-- Excerpt to read follows --

I studied Biology and Chemistry at Universiti Pertanian Malaysia and upon completing my studies, I was posted to Sekolah Menengah Abdul Rahman Talib Kuantan (SMART). I requested to be transferred to Kuantan because my husband was based at RMAF Kuantan at that time. However, the Ministry decided to post me to Sekolah Menengah Clifford, Kuala Lipis. I remember crying my eyes out upon receiving the directive. My geography was bad and still is. Datuk Siti Nurhaliza wasn't even born yet, so how was I to know where Kuala Lipis was. Fortunately, my husband managed to convince the top guns at the Ministry to squeeze me into SMART. So, I began my career as a Science teacher.
With all this fuss on whether or not to introduce sex education in schools, I found myself being transported back to the time when I had to teach human reproduction for the first time. I can't exactly recall whether the class was a Form 3 or Form 5, most probably Form 5 because way back in the 70's, human reproduction was incorporated in the Form 5 Science syllabus. I think it was only in the 80's that they brought it down to Form 3.
My first lesson on this particular topic was a complete disaster. I was in my twenties and recently married and my students were only 6 years my junior. I remember introducing the topic cautiously and haltingly to a class of about 40. Of course, attendance was 100% on that day because they knew I had to move on to this chapter whether I liked it or not. I know they were all eagerly waiting for this lesson not because they were completely ignorant (though some pretended complete innocence), but they were waiting to see how I was going to handle this very "sensitive" topic. Everything went on reasonably smooth the first 10 minutes until I started hanging the chart depicting the male reproductive organ. Suddenly, all hell broke loose. There were oohs and aahs all round from my male students amidst giggles from the girls. Of course, they had the same diagram in their textbooks and many a time I caught them ogling at it while I was busy teaching something else, but this was different. This was a huge "replica" openly exhibited for all to see.
I was so embarassed that I stood transfixed facing the chart, giving my back to them. I didn't know how to continue. I longed for the bell to ring but this was a double period and I had about one solid hour more to go. I regretted dabbing the blusher onto my cheeks before leaving the house that morning. I was all red from head to toe. I was still trying to regain my composure when I heard "Cikgu, cepat Cikgu, masa dah nak habis!". I had no choice. There was no way I could wriggle myself out of this so I turned slowly to face them. Forty faces, all with huge grins on them, stared back at me, challenging me to continue. I faltered and flinched as I decided my next course of action.
I decided that I needed a "weapon" to proceed with my explanation of the various parts of the male reproductive system so I took a metre rule to start pointing at the parts. The ruler provided a sort of a buffer between the chart and me. At least that way, I avoided being in "close proximity", I reasoned out. As I traced my way, the oohs and the aahs started all over again, from the boys, of course. I noticed these guys stealing glances at the girls to see how the girls reacted to their male anatomy.

-- Excerpt to read concluded --

» **Directions**:
In the classroom memoir, what did the teacher use to point at the parts of the male reproductive system on the chart? The listing comes from a source unrelated to the classroom memoir.

-- Data extracts follows --

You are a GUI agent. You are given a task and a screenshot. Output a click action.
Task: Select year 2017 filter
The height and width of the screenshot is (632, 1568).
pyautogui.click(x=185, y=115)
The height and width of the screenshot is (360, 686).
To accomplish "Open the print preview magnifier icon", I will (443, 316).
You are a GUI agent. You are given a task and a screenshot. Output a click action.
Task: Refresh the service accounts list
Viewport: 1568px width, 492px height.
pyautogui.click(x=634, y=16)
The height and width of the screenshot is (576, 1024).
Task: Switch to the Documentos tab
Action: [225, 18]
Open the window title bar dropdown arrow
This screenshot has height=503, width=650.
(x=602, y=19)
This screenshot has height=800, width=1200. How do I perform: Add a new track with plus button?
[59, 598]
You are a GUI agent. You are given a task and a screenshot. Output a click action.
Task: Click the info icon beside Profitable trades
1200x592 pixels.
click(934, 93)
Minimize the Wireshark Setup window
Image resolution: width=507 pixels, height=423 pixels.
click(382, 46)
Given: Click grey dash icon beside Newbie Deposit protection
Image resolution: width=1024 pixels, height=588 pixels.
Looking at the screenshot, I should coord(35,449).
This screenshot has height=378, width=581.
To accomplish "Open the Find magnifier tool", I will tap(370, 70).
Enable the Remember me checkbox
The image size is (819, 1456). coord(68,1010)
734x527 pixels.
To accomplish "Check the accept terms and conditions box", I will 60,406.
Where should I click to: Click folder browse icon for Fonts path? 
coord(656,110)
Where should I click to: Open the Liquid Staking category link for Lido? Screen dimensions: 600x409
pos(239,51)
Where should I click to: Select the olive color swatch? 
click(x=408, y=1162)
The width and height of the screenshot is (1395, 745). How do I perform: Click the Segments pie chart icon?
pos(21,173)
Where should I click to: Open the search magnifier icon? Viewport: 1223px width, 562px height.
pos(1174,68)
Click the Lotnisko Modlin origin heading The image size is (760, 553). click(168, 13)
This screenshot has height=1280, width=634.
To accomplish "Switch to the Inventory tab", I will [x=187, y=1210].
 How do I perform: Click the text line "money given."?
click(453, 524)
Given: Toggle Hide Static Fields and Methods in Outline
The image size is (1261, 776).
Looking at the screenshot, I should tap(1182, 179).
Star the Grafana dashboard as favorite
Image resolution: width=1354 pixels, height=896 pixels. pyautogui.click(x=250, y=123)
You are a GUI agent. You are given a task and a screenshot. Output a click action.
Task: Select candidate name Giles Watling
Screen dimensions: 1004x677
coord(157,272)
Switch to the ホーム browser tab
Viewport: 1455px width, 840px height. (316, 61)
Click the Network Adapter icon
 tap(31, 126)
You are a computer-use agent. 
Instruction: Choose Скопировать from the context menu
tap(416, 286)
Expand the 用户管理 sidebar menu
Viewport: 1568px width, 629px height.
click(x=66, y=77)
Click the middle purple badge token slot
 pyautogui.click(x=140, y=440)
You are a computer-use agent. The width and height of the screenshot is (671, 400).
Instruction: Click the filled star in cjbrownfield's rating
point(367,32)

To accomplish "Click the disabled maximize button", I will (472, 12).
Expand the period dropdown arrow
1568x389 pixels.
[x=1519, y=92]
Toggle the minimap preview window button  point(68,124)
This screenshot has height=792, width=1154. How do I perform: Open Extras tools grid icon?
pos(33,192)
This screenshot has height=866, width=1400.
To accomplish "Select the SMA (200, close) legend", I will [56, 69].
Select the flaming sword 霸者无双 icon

-- Data extracts concluded --

» **Task answer**:
A metre rule.